*SPAM* [funsec] More info on malware-scan.com ads on newspaper Web sites

Larry Seltzer Larry at larryseltzer.com
Sat Nov 10 18:19:51 CST 2007


I reported on something similar at Ynetnews (see http://blogs.pcmag.com/securitywatch/2007/11/and_suddenly_some_strange_site.php) about a week ago. I wonder if it's the same ad network.

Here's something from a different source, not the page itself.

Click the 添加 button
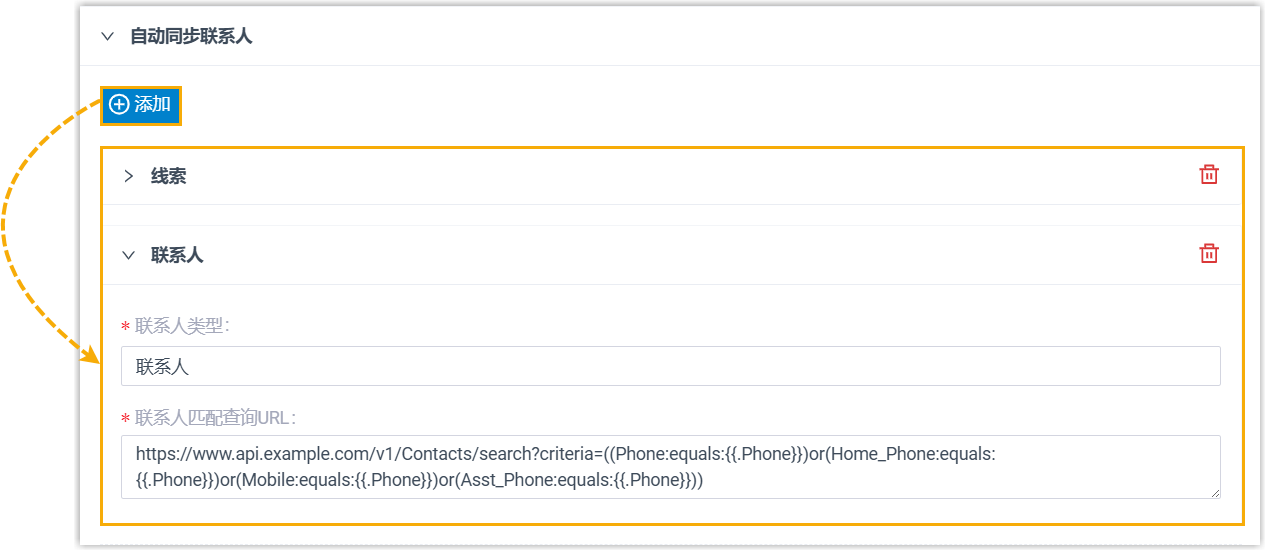This screenshot has height=551, width=1266. tap(141, 104)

The Ynet attacks persist. They knew about it probably at least 10 days ago and I saw it again yesterday, this time in Firefox. 
 
Larry Seltzer
eWEEK.com Security Center Editor
http://security.eweek.com/
http://blogs.pcmag.com/securitywatch/
Contributing Editor, PC Magazine
larry.seltzer at ziffdavisenterprise.com

--------------------------------------------------------------------------------
From: funsec-bounces at linuxbox.org [mailto:funsec-bounces at linuxbox.org] On Behalf Of rms at computerbytesman.com
Sent: Saturday, November 10, 2007 6:38 PM
To: funsec at linuxbox.org
Subject: *SPAM* [funsec] More info on malware-scan.com ads on newspaper Web sites


Holy sh**.

Richard


http://www.azstarnet.com/business/209714

Maliciously coded online ad caused Star's Web site problems

By Jack Gillum

ARIZONA DAILY STAR

Tucson, Arizona | Published: 11.03.2007

advertisement



A maliciously coded online advertisement was responsible for causing problems for Tucson Newspapers' Web sites this week, the company said Friday.

 

The ads, which the company said were purchased with a fraudulent credit-card number, directed some Web visitors to sites that could have installed harmful software, or "malware."

 

The problem was reported Wednesday by the Pima County Department of Environmental Quality, which advised its employees not to visit the Arizona Daily Star Web site over computer-safety concerns. When their employees visited the Star's site, anti-virus software alerted them of trouble.

 

The fraudulent ad purchase was discovered Wednesday and the ad was removed Thursday, said Susan Hardin, director of online for Tucson Newspapers, which is jointly owned by the Arizona Daily Star and Tucson Citizen newspapers.

 

Hardin said the ads in question were bought by a company called ForceUp, which could not be reached for comment because a phone number for the company at an Idaho area code was disconnected, and an e-mail contact form was inaccessible.

 

Affected users were redirected to a different site and then presented with fake virus-scanning software that was itself malicious software.

 

Hardin recommends that users block access to malwarealarm.com, newbieadguide.com, and malware-scan.com, and delete infected files from a computer's PC and Windows registry.

 

Tucson Newspapers previously said that some video advertisements may have been the problem. But as of Friday, the company narrowed down the problem to the suspect ads, which Hardin said were up in the morning hours for the last 10 to 18 days.

 

"This hasn't happened before, and our people reacted very quickly," said Tucson Newspapers President and CEO Mike Jameson. "We'll just have to be more vigilant in the future about these things."

 

The ad, Tucson Newspapers said, circulated to other newspaper sites across the country.